**Problem requirements:**
Once you have counted the lines below that contain "value", give that number and nothing else.
#### Data for review
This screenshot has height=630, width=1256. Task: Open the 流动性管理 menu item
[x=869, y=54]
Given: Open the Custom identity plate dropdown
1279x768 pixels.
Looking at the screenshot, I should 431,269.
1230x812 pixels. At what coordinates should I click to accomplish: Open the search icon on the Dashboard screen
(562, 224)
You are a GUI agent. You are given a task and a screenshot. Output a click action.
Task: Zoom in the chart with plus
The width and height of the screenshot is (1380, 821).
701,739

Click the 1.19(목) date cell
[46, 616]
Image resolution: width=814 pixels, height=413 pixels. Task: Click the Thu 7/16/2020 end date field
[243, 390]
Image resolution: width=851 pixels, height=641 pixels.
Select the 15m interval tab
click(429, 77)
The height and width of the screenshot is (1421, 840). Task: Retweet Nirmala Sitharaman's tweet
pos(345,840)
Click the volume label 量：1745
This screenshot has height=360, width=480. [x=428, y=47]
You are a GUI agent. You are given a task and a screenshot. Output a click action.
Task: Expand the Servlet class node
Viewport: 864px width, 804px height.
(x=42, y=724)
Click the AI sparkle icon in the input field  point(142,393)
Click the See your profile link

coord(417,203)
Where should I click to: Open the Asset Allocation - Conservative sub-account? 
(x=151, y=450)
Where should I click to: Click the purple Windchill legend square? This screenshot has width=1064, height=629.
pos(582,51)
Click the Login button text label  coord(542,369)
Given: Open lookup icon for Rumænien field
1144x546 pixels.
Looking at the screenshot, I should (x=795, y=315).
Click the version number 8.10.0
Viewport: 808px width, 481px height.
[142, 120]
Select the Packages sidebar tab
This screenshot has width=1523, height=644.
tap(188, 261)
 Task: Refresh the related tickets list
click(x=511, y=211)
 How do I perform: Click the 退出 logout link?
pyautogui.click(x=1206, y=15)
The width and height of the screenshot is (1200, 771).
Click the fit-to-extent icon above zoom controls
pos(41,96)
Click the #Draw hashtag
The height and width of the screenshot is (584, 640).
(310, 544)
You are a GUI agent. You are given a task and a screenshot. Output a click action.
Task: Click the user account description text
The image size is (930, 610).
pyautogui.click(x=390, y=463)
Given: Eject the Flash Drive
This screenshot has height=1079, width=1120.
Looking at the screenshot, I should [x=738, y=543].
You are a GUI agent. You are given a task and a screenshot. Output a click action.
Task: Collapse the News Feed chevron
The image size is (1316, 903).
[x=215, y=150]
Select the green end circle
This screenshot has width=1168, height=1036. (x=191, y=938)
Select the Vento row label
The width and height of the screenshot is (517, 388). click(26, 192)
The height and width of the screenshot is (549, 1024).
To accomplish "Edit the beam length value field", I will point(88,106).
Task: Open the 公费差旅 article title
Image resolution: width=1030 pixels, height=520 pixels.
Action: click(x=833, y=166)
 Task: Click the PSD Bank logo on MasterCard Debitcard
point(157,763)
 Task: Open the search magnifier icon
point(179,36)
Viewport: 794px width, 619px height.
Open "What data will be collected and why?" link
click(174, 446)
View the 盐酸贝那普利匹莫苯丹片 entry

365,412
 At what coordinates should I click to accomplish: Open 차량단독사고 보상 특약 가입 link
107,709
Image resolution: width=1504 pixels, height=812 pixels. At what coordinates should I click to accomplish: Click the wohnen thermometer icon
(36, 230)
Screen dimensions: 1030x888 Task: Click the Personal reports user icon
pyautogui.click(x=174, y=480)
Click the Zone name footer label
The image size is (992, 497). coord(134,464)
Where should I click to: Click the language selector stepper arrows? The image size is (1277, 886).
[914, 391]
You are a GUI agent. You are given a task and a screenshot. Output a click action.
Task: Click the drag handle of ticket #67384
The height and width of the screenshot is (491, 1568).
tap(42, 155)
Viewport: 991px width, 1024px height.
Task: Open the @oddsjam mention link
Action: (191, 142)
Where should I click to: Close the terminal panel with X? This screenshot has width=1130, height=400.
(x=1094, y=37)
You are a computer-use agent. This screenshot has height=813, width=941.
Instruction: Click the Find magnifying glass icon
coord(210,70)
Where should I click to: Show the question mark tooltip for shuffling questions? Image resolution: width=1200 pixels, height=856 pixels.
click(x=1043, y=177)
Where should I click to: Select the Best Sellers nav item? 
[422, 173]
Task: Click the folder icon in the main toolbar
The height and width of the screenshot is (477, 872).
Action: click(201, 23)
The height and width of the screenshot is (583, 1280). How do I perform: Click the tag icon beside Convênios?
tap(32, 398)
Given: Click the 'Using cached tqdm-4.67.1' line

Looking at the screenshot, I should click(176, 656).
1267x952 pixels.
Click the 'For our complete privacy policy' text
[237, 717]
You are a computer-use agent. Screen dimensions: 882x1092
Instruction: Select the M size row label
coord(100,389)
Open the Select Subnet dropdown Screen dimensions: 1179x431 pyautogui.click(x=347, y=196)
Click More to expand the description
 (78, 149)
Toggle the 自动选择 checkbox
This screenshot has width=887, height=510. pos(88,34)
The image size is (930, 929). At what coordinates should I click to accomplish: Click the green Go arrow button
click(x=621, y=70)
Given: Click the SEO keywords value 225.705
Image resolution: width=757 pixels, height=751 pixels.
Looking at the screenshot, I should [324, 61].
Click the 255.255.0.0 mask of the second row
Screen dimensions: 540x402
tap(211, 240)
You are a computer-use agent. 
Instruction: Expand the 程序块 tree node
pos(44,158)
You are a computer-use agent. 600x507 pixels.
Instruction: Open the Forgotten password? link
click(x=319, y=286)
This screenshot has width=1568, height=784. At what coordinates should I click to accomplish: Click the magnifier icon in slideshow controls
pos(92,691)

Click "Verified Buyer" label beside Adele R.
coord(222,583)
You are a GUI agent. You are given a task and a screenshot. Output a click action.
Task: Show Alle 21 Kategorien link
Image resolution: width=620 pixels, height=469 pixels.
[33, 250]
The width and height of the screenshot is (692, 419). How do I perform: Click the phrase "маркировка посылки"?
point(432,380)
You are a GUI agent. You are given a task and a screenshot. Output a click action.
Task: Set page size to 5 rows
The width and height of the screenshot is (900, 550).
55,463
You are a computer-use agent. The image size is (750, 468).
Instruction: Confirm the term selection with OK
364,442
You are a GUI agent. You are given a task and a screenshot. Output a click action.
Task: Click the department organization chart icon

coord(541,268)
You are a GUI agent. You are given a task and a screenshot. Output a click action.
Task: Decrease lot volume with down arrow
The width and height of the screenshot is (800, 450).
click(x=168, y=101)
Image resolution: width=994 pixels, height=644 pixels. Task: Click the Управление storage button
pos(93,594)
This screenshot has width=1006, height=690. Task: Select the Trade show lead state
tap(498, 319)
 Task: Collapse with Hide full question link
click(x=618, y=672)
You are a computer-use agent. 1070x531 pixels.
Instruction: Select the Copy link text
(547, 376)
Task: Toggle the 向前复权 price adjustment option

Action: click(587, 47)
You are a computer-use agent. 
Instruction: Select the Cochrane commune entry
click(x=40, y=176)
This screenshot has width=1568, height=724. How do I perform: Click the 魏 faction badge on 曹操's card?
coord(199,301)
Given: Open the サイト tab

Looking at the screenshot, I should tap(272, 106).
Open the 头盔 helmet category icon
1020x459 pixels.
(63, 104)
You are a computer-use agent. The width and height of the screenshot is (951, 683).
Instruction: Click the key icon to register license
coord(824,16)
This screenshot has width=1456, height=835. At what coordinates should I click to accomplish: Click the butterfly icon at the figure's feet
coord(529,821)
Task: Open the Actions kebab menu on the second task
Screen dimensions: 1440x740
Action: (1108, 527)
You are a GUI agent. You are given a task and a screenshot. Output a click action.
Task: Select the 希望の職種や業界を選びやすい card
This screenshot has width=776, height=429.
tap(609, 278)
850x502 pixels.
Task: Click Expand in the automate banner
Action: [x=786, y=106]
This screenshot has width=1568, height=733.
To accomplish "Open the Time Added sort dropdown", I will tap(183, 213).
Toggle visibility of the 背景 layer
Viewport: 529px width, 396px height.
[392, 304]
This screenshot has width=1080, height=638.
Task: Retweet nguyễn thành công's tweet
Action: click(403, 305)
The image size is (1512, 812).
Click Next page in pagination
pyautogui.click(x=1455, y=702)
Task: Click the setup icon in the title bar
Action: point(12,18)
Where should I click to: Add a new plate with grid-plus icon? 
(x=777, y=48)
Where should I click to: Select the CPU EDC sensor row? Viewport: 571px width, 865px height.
########
**Output for this exercise:**
2